Two other groups of creditors asked Gerber to extend a stay on the sale of the assets while their appeals were heard, but the New York bankruptcy judge dismissed their motions Tuesday.

"It's extremely unlikely that they will get a higher judge to issue a stay," said John Pottow, who specializes in bankruptcy law at the University of Michigan Law School.

A clear precedent was recently set when the Supreme Court refused to delay the sale of Chrysler (Xetra: 710000 - news) 's assets to a new company run by Italy's Fiat (Milan: F.MI - news) despite creditor objections, Pottow noted.

Once the world's largest corporation, GM will emerge as a dramatically smaller automaker with fewer brands and employees, and a diminished global footprint.

But while GM's operating costs will be significantly lower, it could be a while before they are able to sell enough vehicles to make a profit, cautioned Rebecca Lindland, an analyst with IHS Global Insight.

"Their biggest problem is perception, and that's the hardest to fix," Lindland said in a telephone interview.

While GM's product offerings are strong, they have had trouble getting consumers to take them out for a test drive due to years of quality problems and bad press.

Meanwhile, overall auto sales continue to be extremely weak after collapsing last fall amid a credit crunch and financial market meltdown.

"They need to get new buyers excited about their products," Lindland said.

As with Chrysler, GM's old corporate entity will be liquidated under supervision of the bankruptcy court, but the new GM will not be burdened by the lengthy process.
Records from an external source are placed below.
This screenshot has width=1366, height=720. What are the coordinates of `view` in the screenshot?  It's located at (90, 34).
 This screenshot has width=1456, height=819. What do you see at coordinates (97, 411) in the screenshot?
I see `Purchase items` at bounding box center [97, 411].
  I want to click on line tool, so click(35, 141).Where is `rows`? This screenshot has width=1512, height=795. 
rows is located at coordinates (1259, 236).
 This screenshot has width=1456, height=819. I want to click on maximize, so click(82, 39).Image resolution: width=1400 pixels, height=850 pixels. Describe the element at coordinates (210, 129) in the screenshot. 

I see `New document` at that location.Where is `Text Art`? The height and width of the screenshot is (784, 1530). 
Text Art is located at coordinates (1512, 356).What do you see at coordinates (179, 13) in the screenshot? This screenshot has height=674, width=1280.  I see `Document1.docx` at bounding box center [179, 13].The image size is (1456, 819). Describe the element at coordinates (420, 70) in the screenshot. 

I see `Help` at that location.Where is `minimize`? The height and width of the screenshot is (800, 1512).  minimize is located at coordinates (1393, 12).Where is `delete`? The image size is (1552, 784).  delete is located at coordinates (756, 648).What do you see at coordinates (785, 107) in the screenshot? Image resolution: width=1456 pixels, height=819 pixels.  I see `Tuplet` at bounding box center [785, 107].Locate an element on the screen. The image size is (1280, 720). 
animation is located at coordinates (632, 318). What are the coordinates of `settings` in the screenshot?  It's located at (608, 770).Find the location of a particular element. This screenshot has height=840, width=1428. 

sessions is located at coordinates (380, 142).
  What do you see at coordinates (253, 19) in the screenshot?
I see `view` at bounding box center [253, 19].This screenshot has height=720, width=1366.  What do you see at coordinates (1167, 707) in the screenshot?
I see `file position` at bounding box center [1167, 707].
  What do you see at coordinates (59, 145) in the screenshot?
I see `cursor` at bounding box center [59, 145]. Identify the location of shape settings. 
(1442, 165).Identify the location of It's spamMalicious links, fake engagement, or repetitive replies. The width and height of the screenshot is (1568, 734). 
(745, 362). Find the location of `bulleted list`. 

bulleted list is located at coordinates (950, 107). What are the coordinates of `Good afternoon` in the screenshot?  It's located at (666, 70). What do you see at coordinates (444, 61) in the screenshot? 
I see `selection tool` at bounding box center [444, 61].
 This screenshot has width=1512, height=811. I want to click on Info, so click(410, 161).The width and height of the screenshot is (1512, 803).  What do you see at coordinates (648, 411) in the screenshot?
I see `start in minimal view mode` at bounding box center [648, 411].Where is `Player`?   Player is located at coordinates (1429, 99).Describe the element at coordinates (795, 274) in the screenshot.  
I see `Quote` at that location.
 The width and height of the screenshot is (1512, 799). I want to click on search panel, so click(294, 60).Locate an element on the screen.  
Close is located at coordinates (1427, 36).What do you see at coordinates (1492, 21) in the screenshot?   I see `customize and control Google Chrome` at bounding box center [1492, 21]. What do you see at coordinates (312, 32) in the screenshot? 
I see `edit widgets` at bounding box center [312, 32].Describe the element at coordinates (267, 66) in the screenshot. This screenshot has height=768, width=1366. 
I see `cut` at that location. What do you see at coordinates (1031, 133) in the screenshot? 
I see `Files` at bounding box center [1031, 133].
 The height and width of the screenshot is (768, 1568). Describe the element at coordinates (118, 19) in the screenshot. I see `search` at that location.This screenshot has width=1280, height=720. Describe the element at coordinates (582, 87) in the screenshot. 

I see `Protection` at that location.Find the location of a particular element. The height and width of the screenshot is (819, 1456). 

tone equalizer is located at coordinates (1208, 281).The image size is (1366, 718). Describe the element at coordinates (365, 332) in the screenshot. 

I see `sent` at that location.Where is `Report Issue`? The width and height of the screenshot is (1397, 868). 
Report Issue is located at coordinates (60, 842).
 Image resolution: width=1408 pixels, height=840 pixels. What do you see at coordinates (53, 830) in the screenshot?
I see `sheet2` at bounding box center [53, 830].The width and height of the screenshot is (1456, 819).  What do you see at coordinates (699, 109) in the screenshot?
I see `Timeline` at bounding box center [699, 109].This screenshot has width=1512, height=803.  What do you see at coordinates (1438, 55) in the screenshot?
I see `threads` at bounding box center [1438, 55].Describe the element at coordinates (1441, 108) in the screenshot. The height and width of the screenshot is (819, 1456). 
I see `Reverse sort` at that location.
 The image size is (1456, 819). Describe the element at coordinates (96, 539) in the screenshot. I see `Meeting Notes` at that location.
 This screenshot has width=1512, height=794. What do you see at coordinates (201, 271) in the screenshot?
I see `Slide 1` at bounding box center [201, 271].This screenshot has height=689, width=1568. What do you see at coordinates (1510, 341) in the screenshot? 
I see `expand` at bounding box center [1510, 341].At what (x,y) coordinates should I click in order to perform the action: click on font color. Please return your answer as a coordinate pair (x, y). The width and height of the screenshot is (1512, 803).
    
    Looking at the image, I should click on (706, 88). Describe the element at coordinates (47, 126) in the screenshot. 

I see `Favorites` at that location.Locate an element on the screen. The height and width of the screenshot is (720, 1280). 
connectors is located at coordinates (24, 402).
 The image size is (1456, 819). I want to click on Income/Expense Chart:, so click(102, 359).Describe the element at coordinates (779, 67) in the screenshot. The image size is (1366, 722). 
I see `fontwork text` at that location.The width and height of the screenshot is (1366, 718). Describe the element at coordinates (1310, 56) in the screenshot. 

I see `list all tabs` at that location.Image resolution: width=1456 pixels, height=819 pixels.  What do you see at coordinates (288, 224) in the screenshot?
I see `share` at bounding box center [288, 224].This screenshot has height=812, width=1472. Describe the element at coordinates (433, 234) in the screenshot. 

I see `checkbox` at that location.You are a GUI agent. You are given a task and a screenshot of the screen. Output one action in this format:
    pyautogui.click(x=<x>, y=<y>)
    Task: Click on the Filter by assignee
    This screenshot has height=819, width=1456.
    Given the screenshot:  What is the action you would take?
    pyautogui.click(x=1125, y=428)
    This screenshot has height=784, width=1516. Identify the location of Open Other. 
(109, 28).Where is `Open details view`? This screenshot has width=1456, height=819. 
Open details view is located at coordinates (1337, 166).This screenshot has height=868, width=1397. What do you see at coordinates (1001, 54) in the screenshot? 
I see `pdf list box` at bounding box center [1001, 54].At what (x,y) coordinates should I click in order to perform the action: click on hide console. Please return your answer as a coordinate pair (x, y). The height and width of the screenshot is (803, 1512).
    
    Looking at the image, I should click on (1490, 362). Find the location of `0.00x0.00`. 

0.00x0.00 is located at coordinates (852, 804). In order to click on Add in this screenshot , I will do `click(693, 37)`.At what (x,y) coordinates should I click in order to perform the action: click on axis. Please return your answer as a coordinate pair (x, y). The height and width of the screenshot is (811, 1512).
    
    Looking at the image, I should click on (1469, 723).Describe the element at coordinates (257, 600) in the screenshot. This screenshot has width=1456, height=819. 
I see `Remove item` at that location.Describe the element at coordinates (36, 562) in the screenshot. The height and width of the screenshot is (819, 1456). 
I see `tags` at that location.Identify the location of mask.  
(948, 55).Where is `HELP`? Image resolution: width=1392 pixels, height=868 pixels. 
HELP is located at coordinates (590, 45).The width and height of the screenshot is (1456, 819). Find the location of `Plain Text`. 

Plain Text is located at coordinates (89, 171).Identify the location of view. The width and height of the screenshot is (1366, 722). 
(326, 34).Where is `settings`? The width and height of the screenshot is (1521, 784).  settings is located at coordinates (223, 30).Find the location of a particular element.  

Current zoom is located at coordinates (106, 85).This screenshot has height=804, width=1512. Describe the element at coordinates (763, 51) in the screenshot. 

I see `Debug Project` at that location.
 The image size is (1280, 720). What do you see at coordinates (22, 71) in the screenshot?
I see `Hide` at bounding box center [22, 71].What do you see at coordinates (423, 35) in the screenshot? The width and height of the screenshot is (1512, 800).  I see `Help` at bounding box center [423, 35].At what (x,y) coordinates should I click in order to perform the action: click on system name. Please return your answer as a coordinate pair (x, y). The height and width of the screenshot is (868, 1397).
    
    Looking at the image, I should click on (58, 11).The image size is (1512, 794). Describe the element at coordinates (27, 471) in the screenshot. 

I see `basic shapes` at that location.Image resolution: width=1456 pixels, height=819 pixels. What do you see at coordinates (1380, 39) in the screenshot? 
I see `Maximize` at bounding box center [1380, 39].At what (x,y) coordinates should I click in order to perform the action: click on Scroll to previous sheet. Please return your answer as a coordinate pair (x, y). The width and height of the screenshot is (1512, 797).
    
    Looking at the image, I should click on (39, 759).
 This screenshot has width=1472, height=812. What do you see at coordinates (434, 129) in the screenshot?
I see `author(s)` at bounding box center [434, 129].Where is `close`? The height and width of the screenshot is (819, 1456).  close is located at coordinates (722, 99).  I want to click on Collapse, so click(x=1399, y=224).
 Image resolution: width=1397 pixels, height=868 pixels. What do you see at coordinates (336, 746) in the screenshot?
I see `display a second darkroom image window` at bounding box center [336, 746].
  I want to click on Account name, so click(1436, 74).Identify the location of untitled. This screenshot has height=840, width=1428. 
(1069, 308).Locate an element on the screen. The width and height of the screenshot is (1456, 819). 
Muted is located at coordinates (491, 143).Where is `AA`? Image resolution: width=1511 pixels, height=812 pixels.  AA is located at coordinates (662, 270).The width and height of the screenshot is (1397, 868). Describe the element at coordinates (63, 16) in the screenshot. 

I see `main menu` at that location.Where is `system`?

The US government -- which has provided some 50 billion dollars in financing -- will receive a 60.8 percent stake in the new company.

Canada, which provided 9.1 billion dollars in loans, will have an 11.7 percent stake and a United Auto Workers union retiree healthcare trust fund will hold 17.5 percent.

The "Old GM" will retain a 10 percent stake in order to allow creditors to recover some of their losses.

President Barack Obama, whose auto task force spearheaded the GM restructuring plan, has said his administration has no intention of nationalizing the automaker over the long term and will not be participating in its day-to-day operations.

A senior member of the task force testified last week that the government could begin to sell its stake as early as 2010, once the new company is ready to launch a public stock offering.

GM was able to move through the process swiftly because it spent months preparing for the bankruptcy process and reaching agreements with its main union and most of its creditors.